Phase Transitions and Emergent Behaviour in Large Language Models
About the Project
These projects are open to students worldwide, but have no funding attached. Therefore, the successful applicant will be expected to fund tuition fees at the relevant level (home or international) and any applicable additional research costs. Please consider this before applying.
Large Language Models (LLMs) such as GPT and Claude represent some of the most complex computational systems ever built—yet, despite their ubiquity, their dynamical behaviour remains poorly understood. This PhD project will explore LLMs as nonlinear dynamical systems, investigating whether they exhibit phase transitions—sharp, qualitative changes in behaviour as a function of control parameters such as temperature, context length, reward structure, or fine-tuning regime.
Analogous to critical phenomena in physics, small perturbations in these parameters can sometimes cause abrupt shifts in model responses: from cooperative to adversarial dialogue, from truthful to hallucinatory behaviour, or from exploration to exploitation. Understanding these thresholds could help us characterise “order parameters” for LLMs—quantities that summarise their macroscopic behaviour—and identify critical points where qualitative transitions occur.

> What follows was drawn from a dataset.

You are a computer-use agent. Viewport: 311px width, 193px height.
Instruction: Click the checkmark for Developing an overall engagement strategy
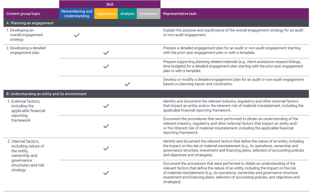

The project will combine nonlinear dynamics, information theory, and computational experimentation. Using both open-source and proprietary LLMs, the student will perform controlled experiments that vary temperature, randomness, reward incentives, and context complexity to quantify behavioural shifts. Techniques from statistical physics—such as bifurcation analysis, entropy measures, correlation length, and susceptibility—will be adapted to high-dimensional model responses. We aim to construct phase diagrams describing regions of stability, chaos, and transition in the model’s behaviour.

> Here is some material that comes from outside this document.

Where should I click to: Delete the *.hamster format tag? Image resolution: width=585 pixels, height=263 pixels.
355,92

Complementary to empirical exploration, the project will develop theoretical models inspired by mean-field and agent-based approaches to describe how internal representations or token-level dynamics give rise to emergent, macroscopic patterns. This will link modern machine learning to classical ideas from dynamical systems and critical phenomena, providing a bridge between physics-inspired theory and AI practice.
Potential extensions include:
- studying collective behaviour in ensembles of LLMs interacting as agents (e.g. consensus, polarisation, and cooperation transitions);
- analysing the sensitivity of model decisions to small prompt perturbations or reinforcement signals;
- exploring analogues of hysteresis and metastability in model output distributions.
The project suits students with backgrounds in mathematics, physics, computer science, or data science, who are interested in combining analytical reasoning with computational experiments. Experience in programming (Python or Wolfram Language) and familiarity with nonlinear systems, information theory, or AI models will be advantageous.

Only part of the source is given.